> _RECORDS SUPPLIED_
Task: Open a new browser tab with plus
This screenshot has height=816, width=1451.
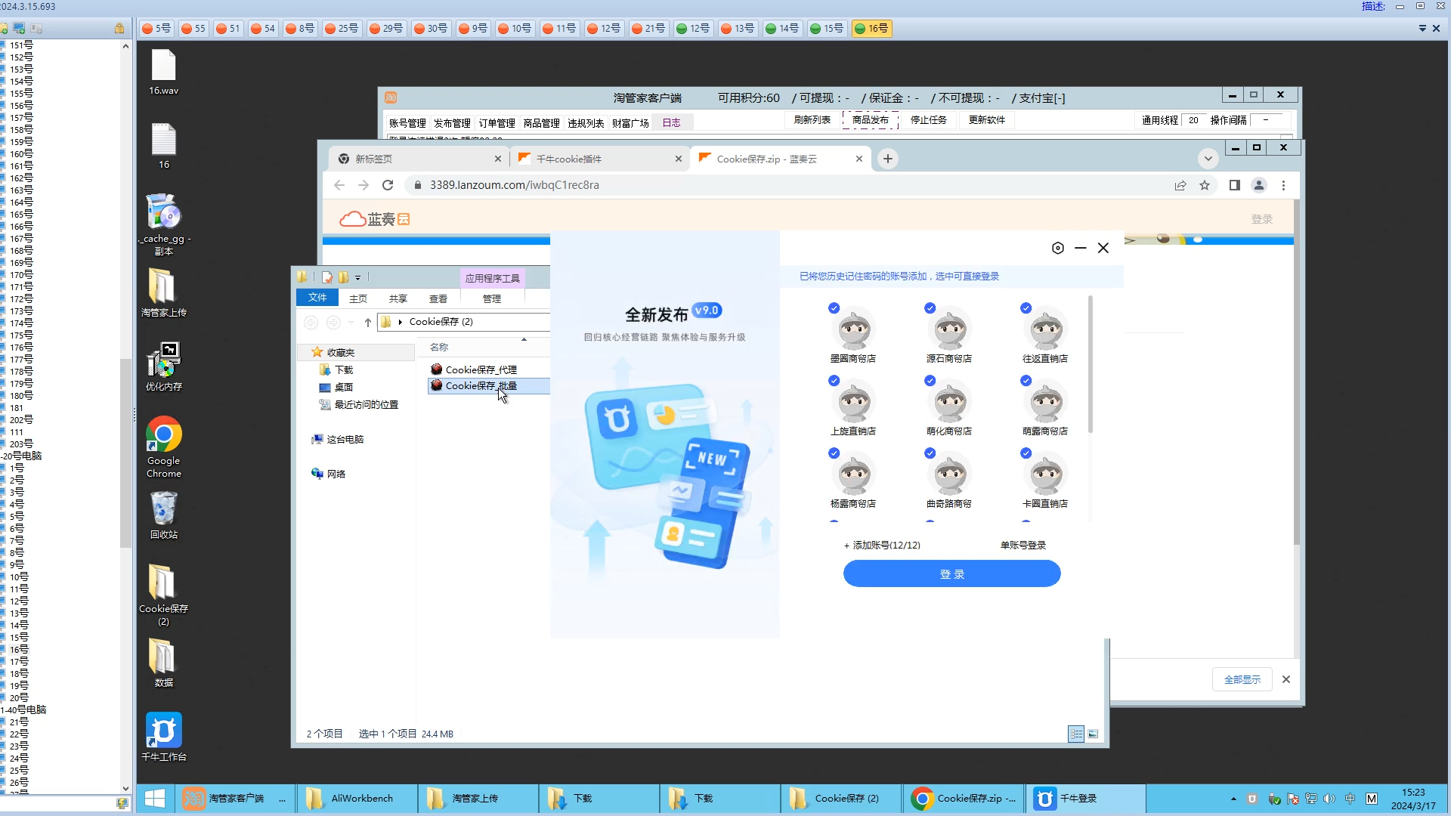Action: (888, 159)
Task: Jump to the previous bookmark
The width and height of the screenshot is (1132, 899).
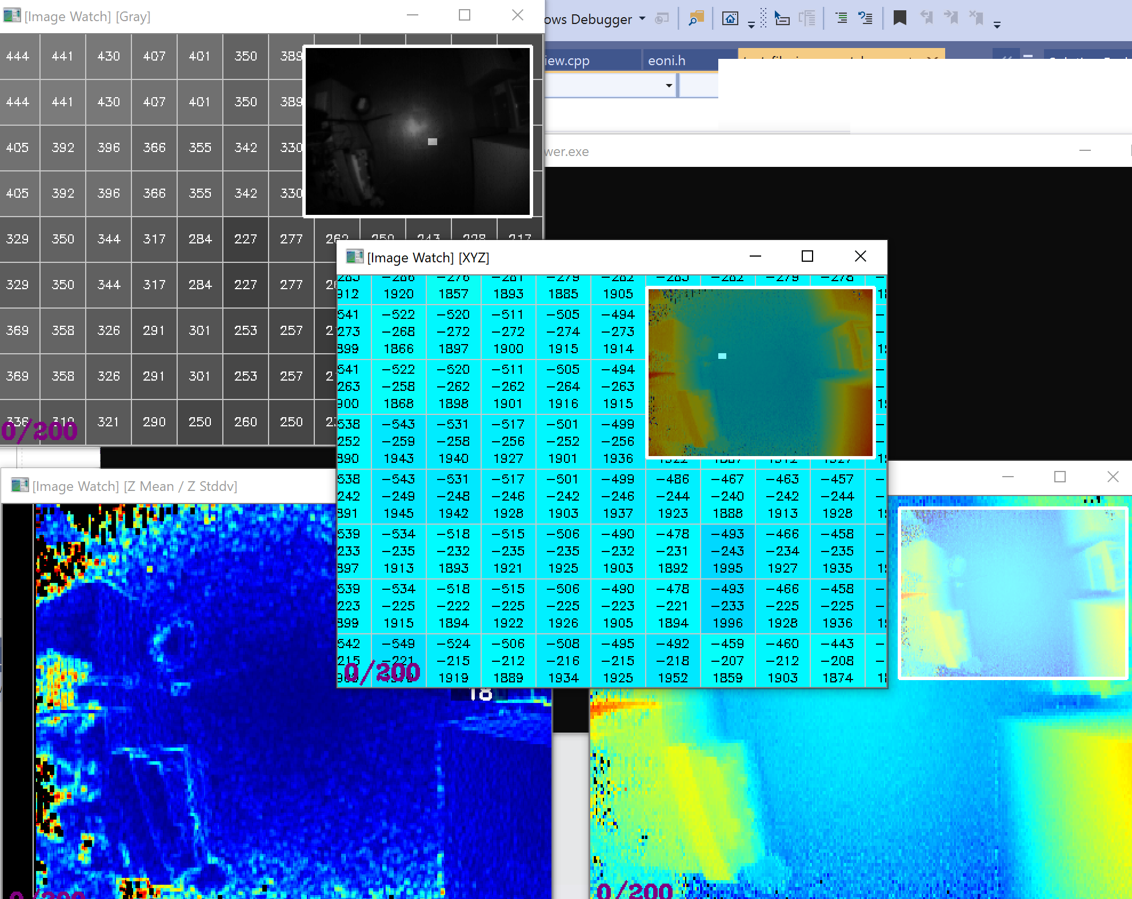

> _WHAT YOU SHOULD DO_
Without the pictures, retype all of the data above exactly.

> _SOLUTION BELOW_
Task: Open a new browser tab with plus
This screenshot has height=816, width=1451.
Action: (888, 159)
Task: Jump to the previous bookmark
The width and height of the screenshot is (1132, 899).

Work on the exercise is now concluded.